運動技能の記憶2021/02/03
カテゴリー: 可愛いおばあちゃんになるための教科書
naturally代表の南方和美です。
「運動の短期記憶」は後頭部にある小脳に先ず蓄えられます。
もっと詳しくいうと小脳の表面(小脳皮質)のプルキンエ細胞です。
短期記憶はしばらくすると、別の場所に転送されて「運動の長期記憶」になっていきます。
転送先となる長期記憶の保管庫は、小脳の中心にある小脳核および延髄の前庭核という場所です。
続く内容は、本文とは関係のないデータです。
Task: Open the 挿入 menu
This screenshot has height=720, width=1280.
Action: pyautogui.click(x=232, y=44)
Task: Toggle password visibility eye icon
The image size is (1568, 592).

長期記憶に収められると、これが俗にいう「身体で覚えた」って状態。
いったん覚えてしまえば、こっちのもんです。
少し練習すれば、また思い出して同じ動作ができるようになるのです。
しかし、長期に保管されるのは記憶の概要だけで、決して完全なものではありません。
長期記憶を思い出して使う際には、短期の記憶をその都度、繰り返し付け足していくことで完全な記憶に復元するそうです。
この運動技能の記憶を証明する素晴らしいケースを、私はこの目で見ることができました。
事故による頸椎損傷で寝たきり2ヶ月以上。歩くことは無理だろうと医師はじめ誰もが思っていた70代男性。
懸命なリハビリによって硬直していた手先足先が動き出し、少しずつ筋力が回復しました。
OTやPTのお手伝いがあれば立ち上がることができ、足を一歩ずつ出せるまで回復したのですが、補助なしで車椅子から立ち上がることができませんでした。
「筋力の問題だけでなく、もしかしたら運動連鎖の問題もあって、神経と動きの連動がどこかで遮断されて脳まで届いていないのかな?」と、ご本人と何度も話し合いながら練習を行ってきたのですが、子どもの頃どんな運動が得意だったか?という何気ない会話から運動技能の記憶が蘇ってきたケース。
彼の場合は相撲でした。
「相撲の立合い」で、必ずしていた癖を再現すると体幹に力が入って補助なしで立ち上がれたのです。
続いて、パーソナルトレーニングを始めてから一年経過した80代女性。
軽い重量もってのスクワットが安定してきたので、垂直跳びの練習をしました。
二足歩行というヒト独特のロコモーションを考えると、仰臥位だけの、あるいは座位・静止立位だけのトレーニングだけでなく「動く」「跳ぶ」といった動線から身体重心の感覚を引き出したいと私は考えています。
もちろん年齢が高くなれば高くなるほどバランスを崩す危険があるので、ある程度の基礎体力がついてきてからの挑戦です。
最初はまったく跳べなかったので、私と手を繋いで「せーの」の掛け声とともにジャンプ動作をしていたのですが、ある動作で身体が思い出しました。
なんと、縄跳びだったのです。
動き出しの初動を思い出すや否や、まっすぐ上に垂直跳び!それも両足揃えて、真上にジャンプです。
長期記憶の保管って本当にすごい。